You can go the extra mile and turn the UID:GID into build args like the original parent and you're good to go. No hacks necessary, and since it's all self contained into a .env file there's nothing extra you need to run since you're likely using an .env file already for other vars.

Alternatively you could do this: https://news.ycombinator.com/item?id=27344491

In either case you can solve the problem without too much effort.

> IMO it's really rare that your dev box's user wouldn't be 1000:1000 on native Linux or WSL 2.

Any major company using LDAP/AD or other forms of centralized user management won't be able to make that guarantee.

> In production you also have full control over the uid:gid of your deploy user.

If you're running in an un-managed environment, yes - managed hosting of any kind generally doesn't provide these guarantees.

Hm, you're right, I guess I've seen a non-1000 user very rarely.

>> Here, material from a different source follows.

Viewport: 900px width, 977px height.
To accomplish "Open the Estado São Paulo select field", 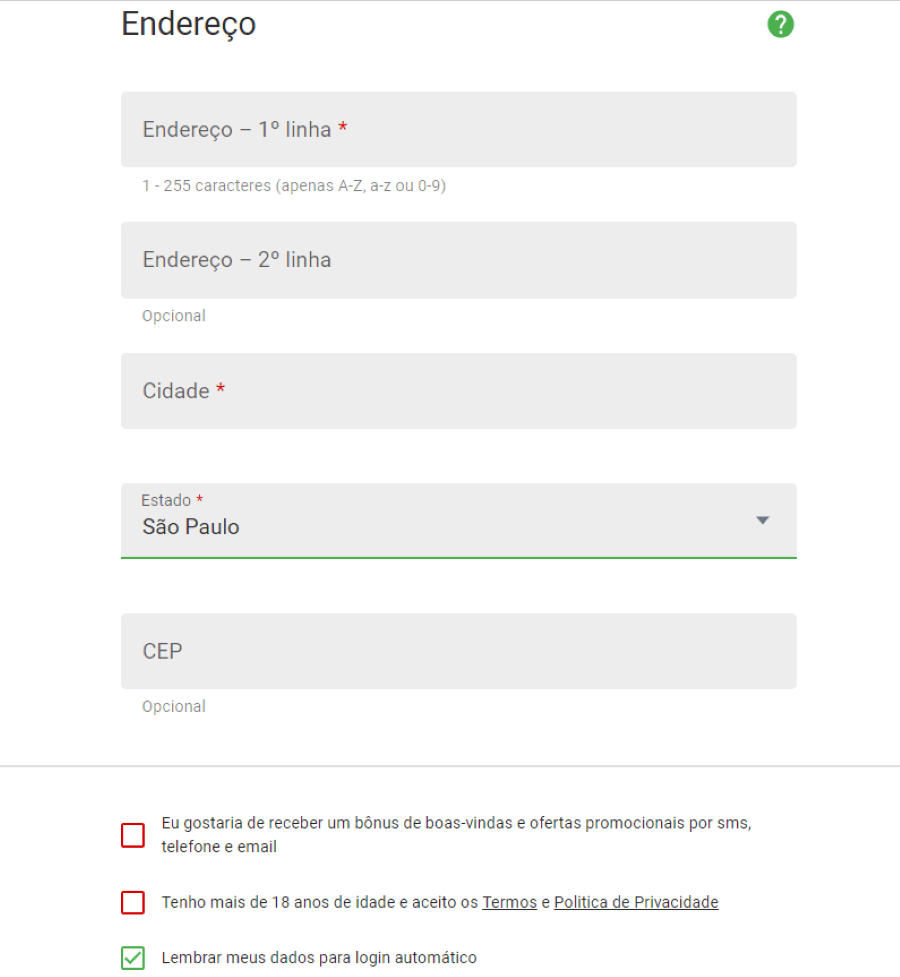I will [459, 521].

However, for a company of tens to hundreds of people where you want them to be able to develop locally, you might very well hit this issue, and if you hardcode 1000 it's going to be hard for them to work around it.

This method works well until it doesn't work at all, and I think I would prefer one that works slightly less well but also had an easier way to override it. Then again, I might try this and see if we ever hit an issue, thanks!

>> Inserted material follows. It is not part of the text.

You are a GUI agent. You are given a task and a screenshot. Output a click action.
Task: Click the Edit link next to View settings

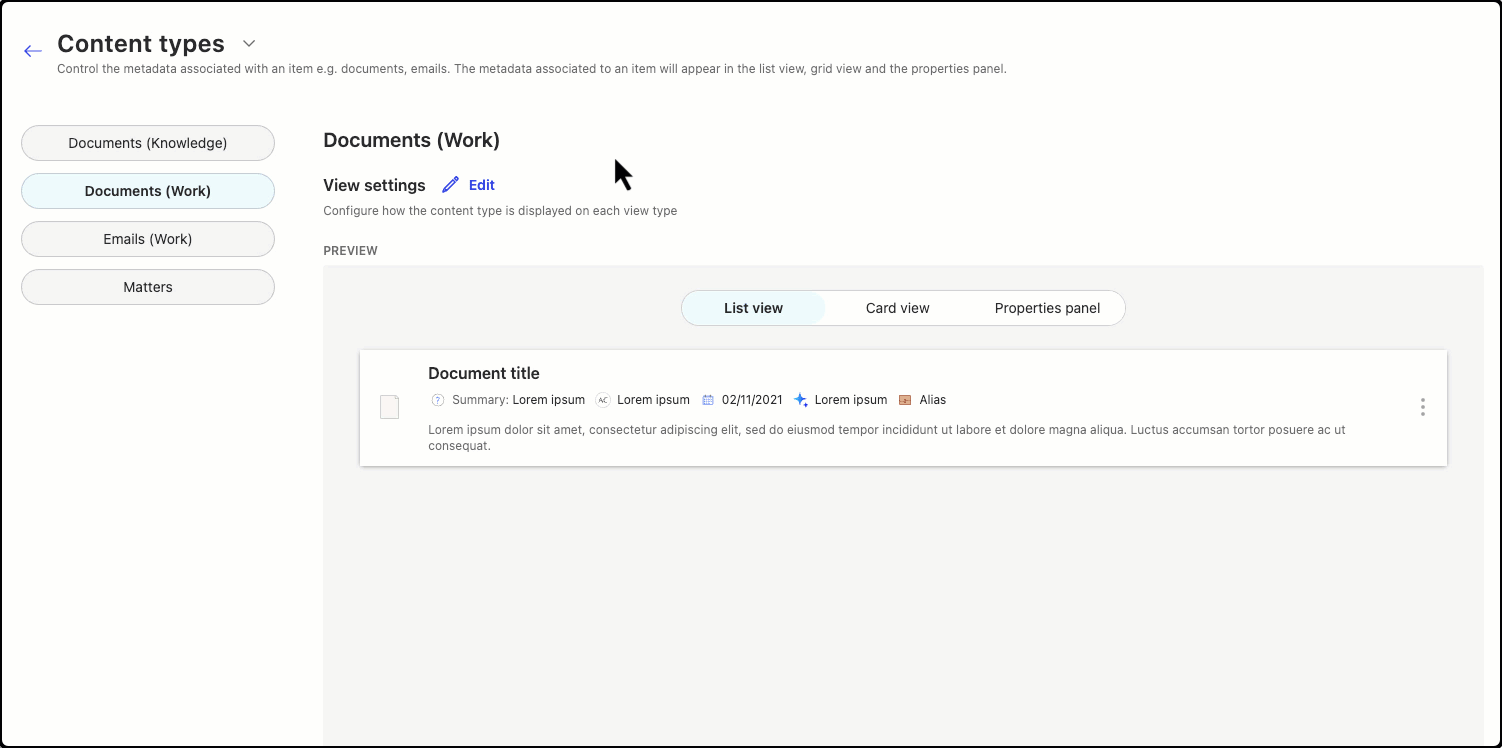[480, 184]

IIRC on Arch, unless you create your own group, you're part of the users group, with GID 100
maybe i did something weird last time i installed ubuntu, but my user is 1001:1002 and the default ubuntu user is 1000:1001
Within docker-compose.yml I use

  services:
    foo:
      image: foo/bar:6.9
      user: ${UID:-1000}:${UID:-1000}
On Linux with Bash it runs with your current user and most other platforms it runs with id 1000, which is setup as the default user in the Dockerfile. This is no problem on MacOS or Windows because of the way Docker-Desktop uses VM's.

ZSH or other shells don't necessarily set $UID, so if you're running Linux, not id 1000 and not running Bash you might need a little .env file with `UID=1001` in it to make it work. And then the user is still nameless in the container. This is kind of rare and I only use it for dev containers where most relevant files (and permissions) are bind-mounted from the host, so it hasn't really been a problem in practice.

Remaps would be cleaner but I find it too much work to explain for normal developers just wanting to use a dev container.

From my experience, UID is not always available as to docker-compose.yml because it isn't exported (at least in bash).

See more here: https://stackoverflow.com/a/50900530/15428104

$ declare -p UID declare -ir UID="1000"

The -x option is missing.

This is excellent, thank you.
Containers are ideally meant for a single service. The best way I've found is to just pass the `--user` flag to `docker run` and have the service run as whatever user it is that you want. The only challenge is that you need to make sure that the volume mounts are already created on the host with the correct permissions.
That runs the container as a given usee, but doesn't prevent the container running some processes as a different internal user.
If you built the container or inspected it before running you should know what the container is doing. Again, containers like Docker aren't really "meant" to run multiple processes. They are meant to run a single process and your app should be able to run as whatever user you run the container with. If you want to run multiple processes or services inside a single container then ultimately you're better off with a different container solution.
> more than one computers where in each computer my user has different ID

Decades of network filesystem users have had many solutions to that.

I can think of basically two solutions:

1) pass user/group names around and resolve them at the destination to UID/GID; 2) ignore them entirely; assign ownership of all newly created files to the currently authenticated user (if authorized).

Are there other ones?

3) treat a machine-id/user-id pair as the “real userid” 4) add a remote->local userid mapping feature to your filesystem.